- [Required work]:
Pick up the film reviews below where they stop and go on writing from the heading "Cry Wolf (1947)".

- [Passage for review]:
====

The Man I Love (1946)
Ida Lupino coming home, sorting things out, finishing business and leaving.
There are several factors that make this a great film. The story is nothing special, Ida Lupino comes home to her family and sisters somewhere around Los Angeles, one of the sisters have two very nice little twin boys and her husband is rather jealous about her since she is blonde and beautiful, and the other sister's husband is in the "looney bin" suffering from war traumas, and they have a small son, so there is quite a family to take care of, which Ida Lupino does, while at the same time she gets connected to a night club as a singer, the manager of which is rather a hoodlum and tries to possess her, but no one can possess Ida Lupino. From nowhere another guy turns up, Hugh Bennett, in the best character role of the film after Ida Lupino, he is a melancholy guy and a former jazz pianist who has lost his ambition but goes on playing anyway, and that's where the music enters the story and soon becomes the dominating factor. It is all Gershwin, it is not only excellent but extremely refined and adds a lot of style to the film, and they have known each other before. She gradually recognizes him as the great pianist he once was and tries to resurrect him, but he is only on a temporary visit, he soon has to embark on his ship again to nowhere, and Ida can't hold him. There are other intrigues as well, there is a lot about the night club joint, but Lupino and Bennett dominate the entire film and makes a heart-rending love story out of it, while the Gerswin music gilds the lot. Many consider this Ida Lupino's best performance ever, but Hugn Bennett is equally impressing in his fathomless melancholy. Ida and Gershwin's music has the final word in this very dark noir which at the same time is a very humdrum story of very ordinary people, but all the actors make them shine with unforgettable sincerity.
Between Midnight and Dawn (1950)
Splendid idyll going down in sinister darkness
This is not just an ordinary cops and robbers film. But it is actually a fine story of two war veterans who stick together consistently also as policemen and even court the same girl. But her father was a policeman who got killed, so she has decided to never get involved with any policeman. Well, here she gets involved with two. It starts very well as comedy full of good humour, but it doesn't remain like that. Their service in the force takes a sinister turn when a convicted murderer breaks loose and swears revenge at any cost. The drama that follows is sinister indeed and becomes rather hard-boiled with very much brutal force, furious car chases and shootouts in total contrast to the lovely beginning, and the girl's worst premonitions come true with a vengeance, while Edmond O'Brien succeeds in saving the situation - he was one of Hollywood's most reliable actors, all his films are excellent, and you never tire of him. This is a very noir police thriller going all the way from hilarious comedy to hopeless tragedy, but it is very impressing indeed, both concerning brilliant script, outstanding cinematography and perfectly natural acting.
Cry Wolf (1947)

====

(Stored data)
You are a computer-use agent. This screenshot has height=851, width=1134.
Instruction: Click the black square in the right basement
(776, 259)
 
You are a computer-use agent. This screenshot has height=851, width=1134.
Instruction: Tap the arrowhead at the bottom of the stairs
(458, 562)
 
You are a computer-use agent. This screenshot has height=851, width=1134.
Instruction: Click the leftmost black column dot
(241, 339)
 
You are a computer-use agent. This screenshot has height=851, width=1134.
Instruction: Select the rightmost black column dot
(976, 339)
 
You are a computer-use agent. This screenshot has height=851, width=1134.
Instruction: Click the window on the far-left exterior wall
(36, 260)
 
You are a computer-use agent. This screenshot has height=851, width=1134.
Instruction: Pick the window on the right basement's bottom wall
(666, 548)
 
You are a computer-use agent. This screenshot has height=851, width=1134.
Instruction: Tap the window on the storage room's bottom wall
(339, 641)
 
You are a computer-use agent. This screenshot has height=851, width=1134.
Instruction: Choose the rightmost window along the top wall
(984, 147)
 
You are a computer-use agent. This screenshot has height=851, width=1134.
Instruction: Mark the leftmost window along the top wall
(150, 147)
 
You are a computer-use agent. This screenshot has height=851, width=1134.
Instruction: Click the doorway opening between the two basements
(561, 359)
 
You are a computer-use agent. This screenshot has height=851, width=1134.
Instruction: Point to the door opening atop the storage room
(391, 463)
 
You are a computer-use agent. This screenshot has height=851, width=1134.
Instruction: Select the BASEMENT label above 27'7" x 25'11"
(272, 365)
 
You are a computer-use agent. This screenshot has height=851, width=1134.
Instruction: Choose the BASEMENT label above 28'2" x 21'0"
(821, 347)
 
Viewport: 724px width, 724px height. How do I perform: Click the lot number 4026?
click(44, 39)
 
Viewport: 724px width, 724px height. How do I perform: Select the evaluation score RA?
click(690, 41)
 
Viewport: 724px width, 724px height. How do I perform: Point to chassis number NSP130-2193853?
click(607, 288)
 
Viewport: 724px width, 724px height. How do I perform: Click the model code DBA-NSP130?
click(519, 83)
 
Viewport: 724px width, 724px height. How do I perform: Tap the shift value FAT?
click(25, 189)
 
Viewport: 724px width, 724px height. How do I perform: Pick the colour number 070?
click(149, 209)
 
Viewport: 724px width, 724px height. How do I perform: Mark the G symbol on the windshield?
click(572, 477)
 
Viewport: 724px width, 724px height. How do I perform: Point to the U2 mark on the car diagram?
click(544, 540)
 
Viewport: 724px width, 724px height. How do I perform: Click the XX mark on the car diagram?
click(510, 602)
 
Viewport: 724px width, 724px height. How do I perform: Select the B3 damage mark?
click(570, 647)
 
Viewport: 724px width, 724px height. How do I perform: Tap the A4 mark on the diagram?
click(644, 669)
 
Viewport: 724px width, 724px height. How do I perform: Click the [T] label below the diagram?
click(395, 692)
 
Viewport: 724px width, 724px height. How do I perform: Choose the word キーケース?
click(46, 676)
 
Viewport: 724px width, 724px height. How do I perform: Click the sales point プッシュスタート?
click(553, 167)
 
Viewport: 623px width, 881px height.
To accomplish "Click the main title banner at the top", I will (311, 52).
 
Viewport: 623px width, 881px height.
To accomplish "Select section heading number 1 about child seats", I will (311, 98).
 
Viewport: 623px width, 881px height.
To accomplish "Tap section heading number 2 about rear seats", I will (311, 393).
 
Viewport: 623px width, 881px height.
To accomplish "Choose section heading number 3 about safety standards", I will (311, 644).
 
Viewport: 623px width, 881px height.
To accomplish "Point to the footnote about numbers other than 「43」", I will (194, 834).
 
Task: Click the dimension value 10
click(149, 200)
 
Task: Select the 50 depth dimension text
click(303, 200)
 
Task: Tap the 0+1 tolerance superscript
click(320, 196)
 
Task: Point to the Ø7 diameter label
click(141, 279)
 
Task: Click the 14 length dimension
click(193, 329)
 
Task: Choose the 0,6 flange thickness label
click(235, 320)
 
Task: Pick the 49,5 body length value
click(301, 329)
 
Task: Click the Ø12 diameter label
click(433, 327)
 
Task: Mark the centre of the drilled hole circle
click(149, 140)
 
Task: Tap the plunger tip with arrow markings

====

- [Your response]:
A dark noir of awfully dark family secrets in very romantic settings
You never expected Errol Flynn to be able to play a role like this. It is a very difficult character role of some profound complexities, and as little as Barbara Stanwyck you will be able to figure out this character at all, he could be a villain and a thug and tyrant and all kinds of nasty schemers, but like Barbara Stanwyck you will be constantly surprised by his turnings into other sides of this character with awfully dark secrets, which perhaps never would have come out if Barbara Stanwyck hadn't been as foolhardy in her stubbornness as she proves herself to be. That perilous foolhardiness saves the story, the film, Errol Flynn and herself in a drama that could be characterised as Gothic. The family secrets hang heavily over the grand house of a happy past long since gone, they tend to stifle anyone and especially poor Geraldine Brooks in her debut film, but there is an explanation to everything. Gradually Errol Flynn reveals himself in perhaps the most sensitive and delicate part of his career, and even Barbara Stanwyck has to accept it.
Disputed Passage (1939)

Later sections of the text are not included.